Once I am back on the way to the city center - around 15 minutes of fast walking from the train station -, starting with the 14th century old Lüchower Tower more appealing views revealed. Definitely, this once rich city, due to its inclusion on the salt - Salz means salt in German - road, a high commodity from the Middle Ages on, has a lot to offer.
Reichestrasse and Steintorstrasse display a mixture of old architecture, with red bricked constructions and typical stone architecture, counter-pointed by houses painted in pastel shades.
What is even more spectacular is the laguna-like appearance with houses raising from the middle of the waters, surrounded by green vegetation or other timbered houses.
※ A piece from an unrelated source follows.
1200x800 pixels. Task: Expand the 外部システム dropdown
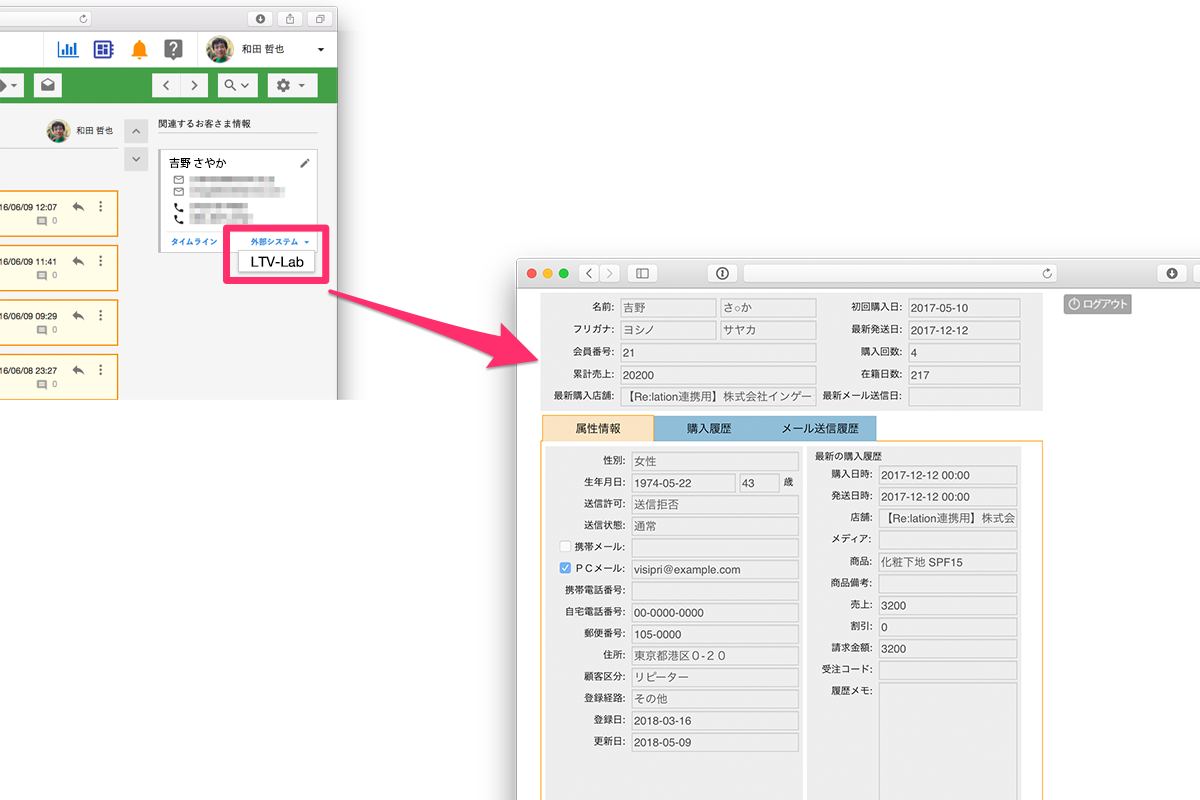[x=280, y=242]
Small bridges are connecting the houses to the ground or just two separate sides of the street.
Besides the well-preserved late Middle Ages architecture, there are also some Art Nouveau traces, left especially on the big buildings in the city, many of them either public institutions or big stores. It seems that every couple of streets I am about to discover something spectacular about Salzwedel.
Some more interesting views are revealed while walking the Breitestrasse, Neuperverstrasse - with its many Asian stores - or at the Marktplatz, the central square, where both youngsters and retired people gather to relax in the middle of the day or to sip a cup of coffee at one of the many coffee houses around. For more shopping, the most important shops can be found on Burgstrasse.
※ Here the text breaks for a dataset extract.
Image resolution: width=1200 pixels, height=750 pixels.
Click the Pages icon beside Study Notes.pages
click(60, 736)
Some of the colourful wooden details of the houses remind me of the beautiful Celle that I visited a couple of years ago.
Time for some investigation into the famous Baumkuchen. Cafe Kruse was recommended by everyone as the best place to have the taste of the 'original' spit cake, and they even offer some tour - for 1 euro, including for toddlers - where you can watch various stages of the cake development. It is a small place with 3 small rooms with big windows walls for the curious. The preparation of the cake as such lasts many hours. The batter - made of butter, eggs, sugar and vanilla - is smoothly rotated on the spit on the fire. The next layer of batter is added only after the previous one dried. After the cake is fully baked and coated, marmalade and jam can be aded, and then chocolate - white or black.
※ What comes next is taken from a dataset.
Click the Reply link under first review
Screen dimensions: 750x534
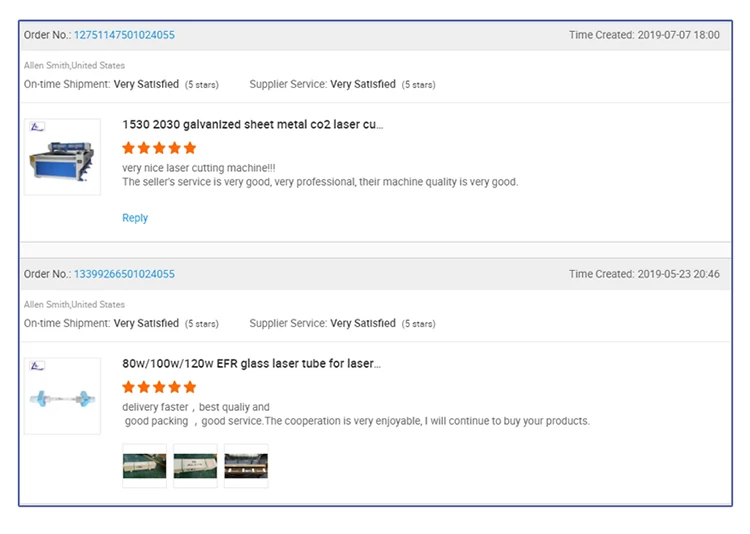(x=135, y=218)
I also had the chance to taste some cake samples and all of them were mouth watering, the dough slightly noticeable in the coating. Originally created in Bavaria - Bayern - for weddings, it spread all over Germany and Central Europe - there is a Hungarian version that I remember too, also aimed to serve the guests at the wedding - but also in Japan, where it is called baumukuhen.
I am sure that more than one place besides Cafe Kruse can offer the same and even tastier Baumkuchen, and even a friendlier ambiance - like Hennig, for instance -, but this time I was the victim of the a touristic trap.
After cakes and city walking, nothing compares with the solitary path of a park. Burggarten has a luxuriant wild vegetation, with silent ducks floating on the lake.
Nearby, a small farm - the Tierpark - with various local and exotic animals - from goats and horses to alpacas and peacocks, is the best destination for family with small children. It can be visited for free.
Back to the city life, I am spending more time admiring various styles and timbered houses. Hosted in one of the historical buildings, Johann Friedrich Danneil Museum - named after a German historian who lived here - offers an overview of the local art history.
The more I go off the beaten path, the more beautiful corners I discovered, like this Adam and Chava wooden door frame, on Predigerstrasse, originally from 1534.
There are even secret cobblestone mews with houses whose windows are framed by green vegetation. It is the middle of the day and not too many people on the street, the photographer's beautiful dream!
As in many parts of Germany, the beautifully decorated doors are not only a distinction mark of the house, but also a decorative addition to the street.
I was too busy to discover as much as possible from the city that I almost forgot about lunch. Without too much time left, I order a fast meal at Amadeus, which looks quite commonly cheap, but my meal - baked goat cheese with salad - is pretty tasty and the service is super friendly and fast.
On the way back to the train station, I am trying to summarize the conclusion of my trip: as in many cases, I decided to go to an almost unknown destination, not only for the expats, but including my German friends. The result: I've discovered a lot of historical and architectural corners, plus had the chance to taste some special cake. As usual when it comes to my German travels, I am in a win-win situation.